Ligório afirma ainda que o atual cenário trouxe problemas para os caixas das empresas, que vêm sentindo o aumento da necessidade de capital de giro em razão da alta dos custos.
“Quando a empresa pede um reequilíbrio econômico financeiro e não tem esse pedido avaliado e aprovado em tempo, [muitas vezes um amparo demora até seis meses], o cenário pressiona ainda mais o caixa e o capital de giro, que já vêm pressionado em função da taxa de juros mais alta”, explica.
Os efeitos desse panorama criam, segundo Ligório, um problema crônico para o setor. Isso porque algumas empresas são obrigadas a diminuir o ritmo de obra. “Aquelas com capacidade financeira mais sólida conseguem tocar, mas aí depende muito de cada contrato, de cada impacto e de cada empresa”. Nesse contexto, as pequenas e médias empresas, segundo o presidente, são ainda mais vulneráveis.
Setor projeta estagnação dos investimentos em infraestrutura em 2026
Diante de um cenário geopolítico internacional ainda incerto – o preço do petróleo voltou a subir nesta terça-feira (7) e pressiona os juros futuros após ataques iranianos a um navio-tanque do Catar no Estreito de Ormuz – as perspectivas do Sicepot-MG para 2026 são de estagnação no setor. Segundo Bruno Ligório, a expectativa é que o segmento mantenha em 2026 um investimento em infraestrutura correspondente a 2,2% do Produto Interno Bruto (PIB).

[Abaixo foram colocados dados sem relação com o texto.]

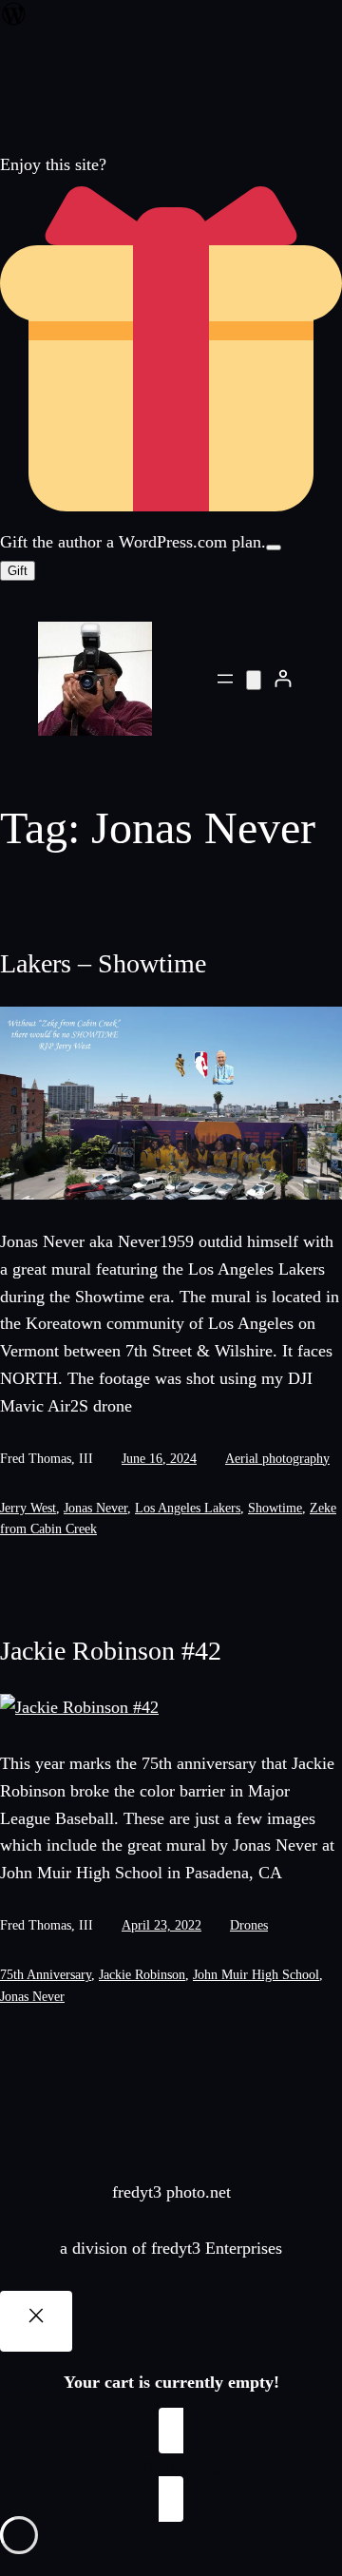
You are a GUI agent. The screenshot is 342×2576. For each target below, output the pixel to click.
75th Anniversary (45, 1975)
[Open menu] (225, 678)
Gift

“Não vemos crescimento para este ano porque os investimentos privados têm capex adiado. O setor público não teve aquela retomada ou aquela força esperada para um ano de eleições federais. Então a gente enxerga hoje ou projeta 2026, repetindo o que aconteceu em 2025. E o pipeline de crescimento, a gente adia isso para a partir do primeiro semestre de 2027, principalmente em função dos investimentos privados contratados”, conclui.
Ainda segundo Ligório, a meta do Sicepot-MG é que o aporte em infraestrutura represente, pelo menos, 4% do PIB nos próximos anos.